I am trying to read the contents of an xls file without using any xls libraries, but there are problems.
I am trying to use the information I found here . It has a small step-by-step instruction on how to read a file. Also use xls-file-specification .
I'm not sure if this step was taken correctly:
3.Open the workbook stream and scan the first instance of the BOF record. This is the start of the Globals subflow.
According to the file specification or this page with a list of record numbers , I have to look for 2057 (0809h) but the whole file does not contain this record anywhere (also when using the hexa editor when trying to find it). But then I read this part on page 20 in the spec:
Byte. Excel BIFF file exchange is transferred through MS-DOS / Windows and Apple Macintosh, including. To support portability, Excel writes BIFF files, where the low byte of the word appears first in the file, followed by the highest byte order.
If I understand what is correct (not sure if I am doing this) a large endian of words is used, so what I'm looking for is actually 2312 (0908h). This gives the impression of correctness, as it occurs very early in every file I try to make.
So, go to the next step:
4, read the Globals substream, load the BoundSheet8 and SST entries into memory. See the Global section for more information.
I am looking for 133 (8500 hours) and found shortly after the BOF, alright. But the problem is the following two steps:
5. From the BoundSheet8 entry corresponding to the subflow you want to open, read the first 4 bytes that contains the lbPlyPos FilePointer file. 6. Go to the offset in the stream specified in the lbPlyPos FilePointer file. This is a BOF entry for a worksheet.
So, the next 4 bytes is a pointer pointing to the position in the file that I should go to. But reading these bytes in any order gives me a number that is larger than the whole file. And also this part confuses me: "This is a BOF entry for a worksheet." Isn't that what I found at an earlier stage? Hm ...

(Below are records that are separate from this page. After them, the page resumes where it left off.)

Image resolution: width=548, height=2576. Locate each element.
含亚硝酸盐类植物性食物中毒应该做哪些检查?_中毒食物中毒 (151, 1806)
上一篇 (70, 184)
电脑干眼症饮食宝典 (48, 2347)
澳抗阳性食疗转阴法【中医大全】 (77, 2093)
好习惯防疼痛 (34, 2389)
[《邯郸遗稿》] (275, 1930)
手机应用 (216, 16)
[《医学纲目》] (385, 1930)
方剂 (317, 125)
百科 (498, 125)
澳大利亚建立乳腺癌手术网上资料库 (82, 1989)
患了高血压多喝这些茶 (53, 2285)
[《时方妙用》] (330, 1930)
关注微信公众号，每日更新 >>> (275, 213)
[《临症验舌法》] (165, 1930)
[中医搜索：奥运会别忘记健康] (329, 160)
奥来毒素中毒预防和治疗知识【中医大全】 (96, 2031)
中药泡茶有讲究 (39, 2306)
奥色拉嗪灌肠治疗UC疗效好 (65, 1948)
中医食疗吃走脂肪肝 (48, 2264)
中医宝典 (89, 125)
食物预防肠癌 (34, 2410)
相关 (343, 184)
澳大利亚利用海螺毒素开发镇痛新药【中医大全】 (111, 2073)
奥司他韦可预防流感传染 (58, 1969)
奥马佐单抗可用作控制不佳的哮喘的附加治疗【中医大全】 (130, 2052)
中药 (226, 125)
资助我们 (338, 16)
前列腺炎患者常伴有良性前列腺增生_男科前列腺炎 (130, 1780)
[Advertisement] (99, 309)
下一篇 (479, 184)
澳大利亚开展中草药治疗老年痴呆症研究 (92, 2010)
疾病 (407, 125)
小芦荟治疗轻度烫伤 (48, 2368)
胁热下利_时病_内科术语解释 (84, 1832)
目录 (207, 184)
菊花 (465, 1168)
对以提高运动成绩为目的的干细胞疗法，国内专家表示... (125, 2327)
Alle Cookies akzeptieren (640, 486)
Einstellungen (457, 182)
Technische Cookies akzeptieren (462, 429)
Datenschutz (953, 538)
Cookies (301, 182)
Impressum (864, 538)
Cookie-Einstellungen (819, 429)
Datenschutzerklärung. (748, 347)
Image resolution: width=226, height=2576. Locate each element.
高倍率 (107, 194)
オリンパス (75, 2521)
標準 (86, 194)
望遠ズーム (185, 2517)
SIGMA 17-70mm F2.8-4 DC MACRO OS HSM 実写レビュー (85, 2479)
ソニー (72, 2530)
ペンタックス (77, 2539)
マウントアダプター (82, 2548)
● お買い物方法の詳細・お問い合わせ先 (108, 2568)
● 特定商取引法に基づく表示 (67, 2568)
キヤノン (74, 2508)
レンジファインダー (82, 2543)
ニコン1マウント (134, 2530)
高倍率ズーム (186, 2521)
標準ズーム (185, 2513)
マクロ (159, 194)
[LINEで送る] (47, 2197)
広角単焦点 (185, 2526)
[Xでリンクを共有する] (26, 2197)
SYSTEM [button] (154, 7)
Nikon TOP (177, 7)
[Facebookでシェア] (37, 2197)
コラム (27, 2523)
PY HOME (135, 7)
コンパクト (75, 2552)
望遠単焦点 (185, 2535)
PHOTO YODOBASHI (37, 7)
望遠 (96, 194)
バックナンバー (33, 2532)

Sorry for my incoherent character. And I hope that I make sense and that someone will want to help me a little.
Update: Ok, I got a little further. This is quite confusing to me, but it seems that each record also reads like a "big horse", i.e. The last variable in the record is the one that is positioned first in the file. Although I don’t know if this applies to variable length values? So, looking at this , variable-length values are listed as the last in the record. But it is obvious that they cannot be the first in the file, because there would be no way to know how many bytes to read if this information appears after it? In any case, if I ignore this value and skip 2 bytes for dt and A / unused and read the next 4 bytes as uint, it will turn out to be 1130 in my case. By adding this to the position of the first BOF, I get the exact position of the BOF sheet. And that can't be a coincidence, right?
Now the following problem arises. After this BOF entry, the index entry should immediately follow. But no matter how I read in bytes, it still doesn't make sense ... Here's what it looks like:
09 08 10 00 00 06 10 00 BB 0D CC 07 00 00 00 00 06 00 00 00 00 02 0E 00 00 00 00 00 1E 00 00 00 00 00 12 00 00 00 3E 02 12 00 B6 06 00 00 00 00 40 00 00 00 00 00 00 00 00 00 00 00 7D 00 0C 00 00 00 00 00 00 DD 06 0F 00 00 00 00 00 00 7D 00 0C 00 02 00 02 00 DD 06 0F 00 00 00 00 00 7D 00 0C 00 04 00 04 etc. .d.
The first 2 bytes in which the record is BOF 09 08 or 0809, which has a value of 2057 (which is a BOF), so the rest should be INDEX but it does not make sense ... I would really appreciate if someone would help me with this.